Mr Holter said he was happy with the launch of the Ranger-based Everest, which sold 46 units in its first full month, just one unit behind Toyota’s Prado.
He said he is also pleased with the performance of the Mondeo, which is second place in the mid-size segment by two cars from Mazda6, while the facelifted Focus is one unit out of the top three in the small-car segment after its first full month of retail.
Mr Holter said he believes the market is set for a record come the end of the year.
“The dairy payout is coming back up, and there’s still strong consumer sentiment in Auckland and Christchurch,” he said.
Mazda ended October in fourth place behind Ford, up 41.8 per cent to 1028 sales.
Mazda NZ managing director Andrew Clearwater said October represented the first time the car-maker had sold more than 100 units in a month before.
“I think it’s a combination of good stock supply, and new models,” he said.
“We feel as if we’ve been releasing new models all year. We have three out of 10 in the shortlist for NZ car of the year, and we’re hoping that, like the All Blacks, we have two consecutive cup wins.”
Mr Clearwater said buyers of European cars are swapping up for Mazdas, which is part of his stated strategy ro build a gap from other Japanese mass-market brands, although he’s still surprised the market is quite this strong.
But he said vehicles have never been better value for money, adding tht it was cheap to borrow at the moment.
“The other strength is continued Auckland-market buoyancy. Everyone is feeling a bit more wealthy because of their house value, which is encouraging them to spend up.”
Hyundai followed Mazda by some margin, up 1.4 per cent to 735 sales, followed by Mitsubishi, up 9.5 per cent to 611, and Nissan, up 26.6 per cent to 605.
Nissan NZ managing director John Manley said the strong result was about timing, and added that supply of Qashqai and X-Trail had improved after being on allocation since launch.
Mr Manley said the rental market was up, which implies the tourist business is going well.
“Let’s see what happens now we’ve won the Rugby World Cup, there’ll be a whole new dose of positivity,” Mr Manley said.
Suzuki followed, up 6.5 per cent to 411, and Volkswagen – suffering from the aftermath of the diesel debacle – dropped 26.5 per cent to 316.
Mercedes-Benz – thanks in part to its commercial vehicle offerings, with Sprinter alone selling 97 units – squeezing into the top 10 with a lift of 39.7 per cent to 285, just one unit above Honda, which fell 10.4 per cent to 284, having suffered stock shortages.

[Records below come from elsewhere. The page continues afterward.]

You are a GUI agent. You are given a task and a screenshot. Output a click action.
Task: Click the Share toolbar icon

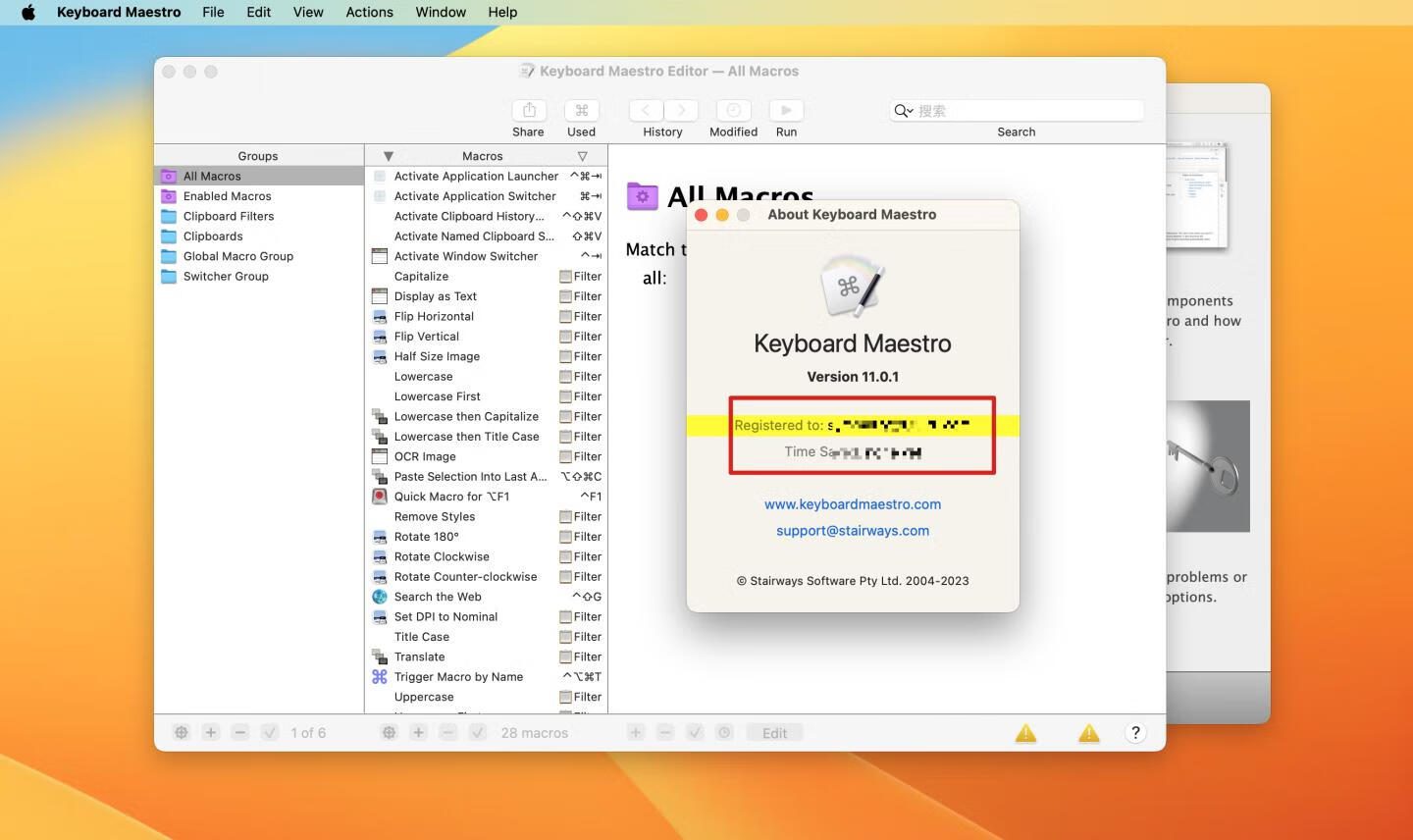pos(528,111)
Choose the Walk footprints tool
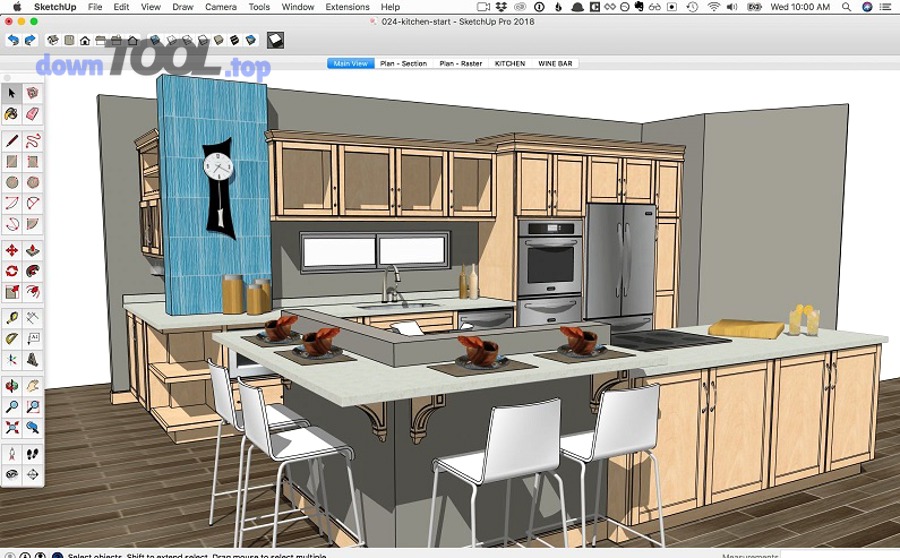This screenshot has width=900, height=558. [33, 452]
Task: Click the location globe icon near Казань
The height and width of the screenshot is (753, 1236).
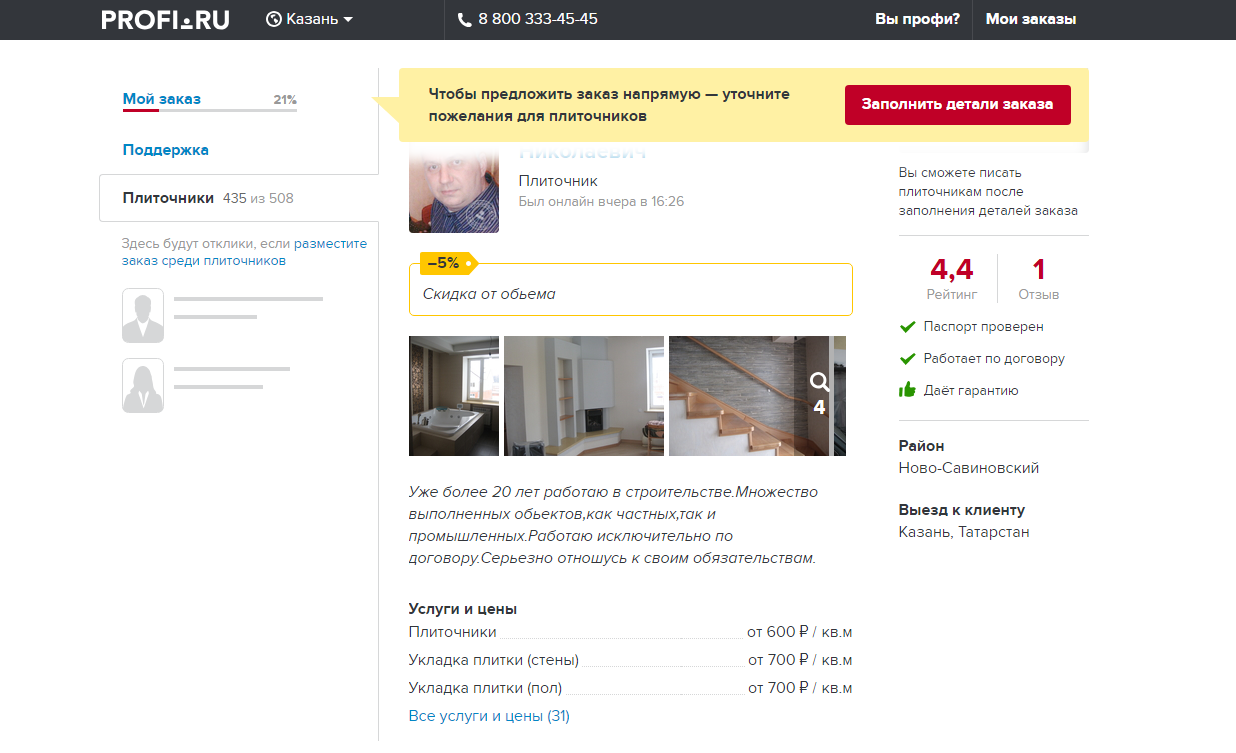Action: click(273, 19)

Honda NZ sales and marketing manager Nadine Bell said there was plenty of Honda stock in October 2014, not long after the Jazz launch in July.
“We had huge Jazz sales and could deliver,” she said, “Whereas with HR-V we are scrambling to get stock, with 179 agreements still to deliver, so it’s all down to timing.”
Toyota’s Corolla was New Zealand’s top-selling model thanks to strong rental sales, with 1334 vehicles sold, of which 1087 were rentals, followed by Ford’s Ranger as New Zealand’s favourite commercial, with 561 registrations.
Following these modes was the Toyota Highlander (428, including 339 rental), Toyota Yaris (378, including 268 rental) and the Toyota HiLux (364).
Next was the Toyota RAV4 (362, of which 248 were rentals), Holden Colorado (278), Mazda3 (278, 141 of which were rental) and Holden Captiva (270, including 105 rentals).
SUV remains the dominant segment with 34 per cent share for the month, with small passenger cars on 20 per cent, and utes at 17 per cent.